June 2005 0871543095 978-0871543097
A taxi driver’s life is dangerous work. Picking up a bad customer can leave the driver in a vulnerable position, and erring even once can prove fatal. To protect themselves, taxi drivers must quickly and accurately assess the trustworthiness of complete strangers. In "Streetwise," Diego Gambetta and Heather Hamill take this predicament as a prototypical example of many trust decisions, where people must act on limited information and judge another person’s trustworthiness based on signs that may or may not be honest indicators of that person’s character or intent. Gambetta and Hamill analyze the behavior of cabbies in two cities where driving a taxi is especially perilous: New York City, where drivers have been the targets of frequent and violent robberies, and Belfast, Northern Ireland, a divided metropolis where drivers have been swept up in the region’s sectarian violence.

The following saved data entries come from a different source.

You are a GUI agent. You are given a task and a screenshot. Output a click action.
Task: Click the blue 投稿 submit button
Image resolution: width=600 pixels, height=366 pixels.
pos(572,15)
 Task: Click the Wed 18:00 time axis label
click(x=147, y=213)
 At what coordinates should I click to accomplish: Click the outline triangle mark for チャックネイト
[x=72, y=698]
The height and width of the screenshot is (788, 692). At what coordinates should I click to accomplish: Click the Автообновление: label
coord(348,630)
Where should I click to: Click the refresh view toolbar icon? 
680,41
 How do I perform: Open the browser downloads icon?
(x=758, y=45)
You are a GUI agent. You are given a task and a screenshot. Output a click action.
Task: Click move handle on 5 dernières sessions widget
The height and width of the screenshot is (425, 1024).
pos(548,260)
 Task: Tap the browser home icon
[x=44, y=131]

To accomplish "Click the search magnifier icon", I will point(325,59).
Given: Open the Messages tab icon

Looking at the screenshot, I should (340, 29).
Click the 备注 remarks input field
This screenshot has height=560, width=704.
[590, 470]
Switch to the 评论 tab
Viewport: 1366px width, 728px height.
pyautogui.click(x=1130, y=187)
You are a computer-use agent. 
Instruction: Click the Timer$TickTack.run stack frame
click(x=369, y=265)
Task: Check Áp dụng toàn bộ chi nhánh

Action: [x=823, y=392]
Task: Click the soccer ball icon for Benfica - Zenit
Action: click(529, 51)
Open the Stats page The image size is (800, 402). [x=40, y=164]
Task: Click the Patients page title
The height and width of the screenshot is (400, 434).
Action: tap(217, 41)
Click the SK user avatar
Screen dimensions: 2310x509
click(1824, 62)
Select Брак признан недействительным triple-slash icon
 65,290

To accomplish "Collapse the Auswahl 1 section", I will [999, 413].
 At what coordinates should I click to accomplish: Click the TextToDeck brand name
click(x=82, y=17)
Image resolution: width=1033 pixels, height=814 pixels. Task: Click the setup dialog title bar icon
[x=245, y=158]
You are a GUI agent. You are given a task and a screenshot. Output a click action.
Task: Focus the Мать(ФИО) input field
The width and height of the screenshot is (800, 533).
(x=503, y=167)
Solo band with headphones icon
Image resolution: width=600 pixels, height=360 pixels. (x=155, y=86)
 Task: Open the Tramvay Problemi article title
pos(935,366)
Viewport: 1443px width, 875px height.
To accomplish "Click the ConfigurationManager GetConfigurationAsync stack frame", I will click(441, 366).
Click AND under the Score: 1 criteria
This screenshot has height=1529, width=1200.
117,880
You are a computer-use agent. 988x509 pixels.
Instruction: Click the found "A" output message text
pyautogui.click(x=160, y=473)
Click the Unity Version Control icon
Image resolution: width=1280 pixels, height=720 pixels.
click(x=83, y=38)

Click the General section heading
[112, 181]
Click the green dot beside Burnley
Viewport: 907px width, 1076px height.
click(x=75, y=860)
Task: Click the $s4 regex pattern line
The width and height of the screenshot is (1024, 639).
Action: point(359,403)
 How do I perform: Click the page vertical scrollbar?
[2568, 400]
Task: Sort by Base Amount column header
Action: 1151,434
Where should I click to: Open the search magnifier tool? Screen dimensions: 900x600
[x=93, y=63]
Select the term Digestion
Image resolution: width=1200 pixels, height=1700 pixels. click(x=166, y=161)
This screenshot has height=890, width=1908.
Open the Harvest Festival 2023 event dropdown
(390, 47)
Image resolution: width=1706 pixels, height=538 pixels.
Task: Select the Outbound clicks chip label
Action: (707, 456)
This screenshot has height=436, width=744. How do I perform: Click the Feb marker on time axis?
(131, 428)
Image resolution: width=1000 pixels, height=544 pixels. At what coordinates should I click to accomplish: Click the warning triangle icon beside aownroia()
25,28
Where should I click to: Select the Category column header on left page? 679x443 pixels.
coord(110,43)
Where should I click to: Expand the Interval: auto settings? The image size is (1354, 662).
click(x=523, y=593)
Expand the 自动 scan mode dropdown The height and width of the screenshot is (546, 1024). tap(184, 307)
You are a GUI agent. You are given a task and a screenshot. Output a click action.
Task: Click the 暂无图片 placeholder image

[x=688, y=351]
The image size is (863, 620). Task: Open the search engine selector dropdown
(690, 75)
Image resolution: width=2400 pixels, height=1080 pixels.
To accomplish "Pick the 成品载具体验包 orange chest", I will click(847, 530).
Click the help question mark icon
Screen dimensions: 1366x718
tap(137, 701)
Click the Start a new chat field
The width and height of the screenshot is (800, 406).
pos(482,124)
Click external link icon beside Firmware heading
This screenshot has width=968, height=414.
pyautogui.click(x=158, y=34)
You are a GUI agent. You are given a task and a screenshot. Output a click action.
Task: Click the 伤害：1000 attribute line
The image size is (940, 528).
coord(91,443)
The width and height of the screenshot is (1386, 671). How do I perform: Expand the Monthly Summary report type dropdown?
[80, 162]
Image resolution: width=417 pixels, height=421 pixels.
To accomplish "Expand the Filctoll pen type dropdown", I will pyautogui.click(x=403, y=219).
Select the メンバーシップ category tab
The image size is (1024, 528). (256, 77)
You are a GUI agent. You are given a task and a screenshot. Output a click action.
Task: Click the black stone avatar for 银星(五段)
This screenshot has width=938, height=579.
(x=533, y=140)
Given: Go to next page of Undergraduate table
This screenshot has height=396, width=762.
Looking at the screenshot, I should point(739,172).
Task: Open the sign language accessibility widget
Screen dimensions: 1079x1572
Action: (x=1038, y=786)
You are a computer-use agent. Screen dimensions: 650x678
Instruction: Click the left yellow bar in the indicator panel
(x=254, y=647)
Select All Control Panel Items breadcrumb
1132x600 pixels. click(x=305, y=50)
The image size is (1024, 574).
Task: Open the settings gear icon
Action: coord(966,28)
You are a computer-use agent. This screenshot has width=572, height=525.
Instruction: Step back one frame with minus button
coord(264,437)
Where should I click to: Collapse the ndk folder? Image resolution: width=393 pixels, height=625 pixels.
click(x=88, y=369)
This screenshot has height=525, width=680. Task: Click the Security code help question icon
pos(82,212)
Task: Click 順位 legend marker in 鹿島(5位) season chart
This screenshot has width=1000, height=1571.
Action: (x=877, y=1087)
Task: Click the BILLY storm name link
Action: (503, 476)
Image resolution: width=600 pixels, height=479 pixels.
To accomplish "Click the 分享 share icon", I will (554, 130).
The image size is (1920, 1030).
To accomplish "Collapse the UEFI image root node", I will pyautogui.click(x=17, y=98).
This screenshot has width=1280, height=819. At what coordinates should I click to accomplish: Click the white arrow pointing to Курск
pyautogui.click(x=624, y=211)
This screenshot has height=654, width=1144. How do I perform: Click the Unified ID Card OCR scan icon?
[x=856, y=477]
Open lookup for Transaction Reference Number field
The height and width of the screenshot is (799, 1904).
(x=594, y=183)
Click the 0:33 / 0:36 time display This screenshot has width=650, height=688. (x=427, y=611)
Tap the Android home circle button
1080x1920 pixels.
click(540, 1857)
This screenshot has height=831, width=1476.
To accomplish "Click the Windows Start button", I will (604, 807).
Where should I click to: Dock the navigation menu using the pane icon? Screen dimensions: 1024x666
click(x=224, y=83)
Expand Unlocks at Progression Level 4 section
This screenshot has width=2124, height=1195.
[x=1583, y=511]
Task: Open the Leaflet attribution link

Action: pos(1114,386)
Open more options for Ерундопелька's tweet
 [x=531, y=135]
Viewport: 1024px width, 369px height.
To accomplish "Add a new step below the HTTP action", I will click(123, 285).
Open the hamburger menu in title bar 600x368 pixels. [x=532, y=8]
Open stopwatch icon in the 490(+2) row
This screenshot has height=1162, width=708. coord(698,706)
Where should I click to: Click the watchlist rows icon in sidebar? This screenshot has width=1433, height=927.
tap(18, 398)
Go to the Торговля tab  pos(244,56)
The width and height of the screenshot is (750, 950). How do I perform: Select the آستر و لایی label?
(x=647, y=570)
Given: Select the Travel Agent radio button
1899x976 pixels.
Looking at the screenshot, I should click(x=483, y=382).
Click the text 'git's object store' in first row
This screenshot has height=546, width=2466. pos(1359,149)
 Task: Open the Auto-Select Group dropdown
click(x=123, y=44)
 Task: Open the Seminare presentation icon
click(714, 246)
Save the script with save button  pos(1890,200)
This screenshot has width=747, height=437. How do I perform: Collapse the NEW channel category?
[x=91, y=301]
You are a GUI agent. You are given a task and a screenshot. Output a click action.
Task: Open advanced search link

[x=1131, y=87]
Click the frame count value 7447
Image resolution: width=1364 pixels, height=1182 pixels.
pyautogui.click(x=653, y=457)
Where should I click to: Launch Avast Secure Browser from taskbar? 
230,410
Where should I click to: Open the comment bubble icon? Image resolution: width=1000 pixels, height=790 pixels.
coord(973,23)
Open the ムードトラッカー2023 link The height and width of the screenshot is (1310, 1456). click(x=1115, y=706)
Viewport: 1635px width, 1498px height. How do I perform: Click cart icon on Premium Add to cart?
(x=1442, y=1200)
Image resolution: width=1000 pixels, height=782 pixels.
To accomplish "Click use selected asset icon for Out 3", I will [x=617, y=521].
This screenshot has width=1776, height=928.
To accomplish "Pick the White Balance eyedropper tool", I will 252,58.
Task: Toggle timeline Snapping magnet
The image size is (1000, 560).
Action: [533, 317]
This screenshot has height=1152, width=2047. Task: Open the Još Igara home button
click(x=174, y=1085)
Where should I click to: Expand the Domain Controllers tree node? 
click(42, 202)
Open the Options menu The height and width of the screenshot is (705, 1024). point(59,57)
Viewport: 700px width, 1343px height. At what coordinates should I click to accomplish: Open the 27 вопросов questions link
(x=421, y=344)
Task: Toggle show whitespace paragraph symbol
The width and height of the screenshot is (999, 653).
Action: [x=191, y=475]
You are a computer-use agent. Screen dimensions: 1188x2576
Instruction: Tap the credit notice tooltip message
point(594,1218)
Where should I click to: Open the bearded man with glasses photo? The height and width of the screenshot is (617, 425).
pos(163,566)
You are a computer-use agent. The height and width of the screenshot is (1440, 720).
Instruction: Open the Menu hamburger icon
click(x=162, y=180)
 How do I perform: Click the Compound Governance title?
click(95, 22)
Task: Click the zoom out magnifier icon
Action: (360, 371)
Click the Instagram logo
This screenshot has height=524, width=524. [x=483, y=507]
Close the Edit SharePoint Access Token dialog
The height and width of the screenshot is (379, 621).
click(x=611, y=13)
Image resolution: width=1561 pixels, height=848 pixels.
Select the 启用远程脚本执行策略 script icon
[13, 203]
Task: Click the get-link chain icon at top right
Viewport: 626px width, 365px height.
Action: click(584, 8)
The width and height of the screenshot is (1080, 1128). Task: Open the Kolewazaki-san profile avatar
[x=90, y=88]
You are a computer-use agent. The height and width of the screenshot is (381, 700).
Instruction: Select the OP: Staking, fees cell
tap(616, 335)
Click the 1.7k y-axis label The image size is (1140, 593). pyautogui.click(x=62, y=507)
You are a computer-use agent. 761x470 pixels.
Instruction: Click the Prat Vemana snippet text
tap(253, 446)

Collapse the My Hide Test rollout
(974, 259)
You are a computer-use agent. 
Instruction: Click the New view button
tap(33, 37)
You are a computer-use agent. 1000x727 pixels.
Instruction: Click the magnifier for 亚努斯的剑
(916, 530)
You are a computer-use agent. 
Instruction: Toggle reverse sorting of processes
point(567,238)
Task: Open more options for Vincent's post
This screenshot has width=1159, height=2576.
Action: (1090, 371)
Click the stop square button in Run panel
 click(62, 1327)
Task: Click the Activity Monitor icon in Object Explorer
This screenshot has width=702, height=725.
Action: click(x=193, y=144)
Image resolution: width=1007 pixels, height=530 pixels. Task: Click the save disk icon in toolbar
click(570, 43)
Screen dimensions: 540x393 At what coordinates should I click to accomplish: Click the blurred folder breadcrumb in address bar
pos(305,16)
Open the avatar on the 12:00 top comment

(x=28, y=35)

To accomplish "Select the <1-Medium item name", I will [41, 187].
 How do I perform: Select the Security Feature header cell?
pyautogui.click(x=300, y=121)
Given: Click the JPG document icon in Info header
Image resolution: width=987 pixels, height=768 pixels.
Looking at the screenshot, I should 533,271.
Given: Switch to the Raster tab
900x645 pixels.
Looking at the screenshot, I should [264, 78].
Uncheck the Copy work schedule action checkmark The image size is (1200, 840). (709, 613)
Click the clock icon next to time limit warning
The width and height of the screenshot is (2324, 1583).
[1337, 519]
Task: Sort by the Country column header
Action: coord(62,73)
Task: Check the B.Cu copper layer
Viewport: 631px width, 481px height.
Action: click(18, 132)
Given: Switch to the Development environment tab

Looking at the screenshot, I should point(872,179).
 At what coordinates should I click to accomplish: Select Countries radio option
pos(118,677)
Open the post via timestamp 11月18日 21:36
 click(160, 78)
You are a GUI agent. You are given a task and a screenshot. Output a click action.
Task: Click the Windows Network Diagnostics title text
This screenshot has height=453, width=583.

Based on in-depth ethnographic research, "Streetwise" lets drivers describe in their own words how they seek to determine the threat posed by each potential passenger. The drivers’ decisions about whom to trust are treated in conjunction with the "sign-management" strategies of their prospective passengers—both genuine passengers who try to persuade drivers of their trustworthiness and the villains who mimic them. As the theory that guides this research suggests, drivers look for signs that correlate closely with trustworthiness but are difficult for an impostor to mimic. A smile, a business suit, or a skullcap alone do not reassure drivers, as any criminal could easily wear them. Only if attached to other signs—a middle-aged woman, a business address, or a synagogue—are they persuasive. Drivers are adept at deciphering deceitful signals, but trickery is occasionally undetectable, so they must adopt defensive strategies to minimize their exposure to harm. In Belfast, where! drivers are locals and often have histories of paramilitary involvement, "macho" posturing often serves to deter would-be criminals, while New York cabbies, mostly immigrants who view themselves as outsiders, try simply to minimize the damage from attacks by appeasing robbers and carrying only small amounts of cash.

For most people, erring in a trust decision leads to a broken heart or a few dollars lost. For cab drivers, such an error could mean losing their lives. The way drivers negotiate these high stakes offers us vivid insight into how to determine another person’s trustworthiness. Written with clarity and color, "Streetwise" invites the reader to ride shotgun with cabbies as they grapple with a question of relevance to us all: which signs of trustworthiness can we really trust?

--This text refers to the Hardcover edition.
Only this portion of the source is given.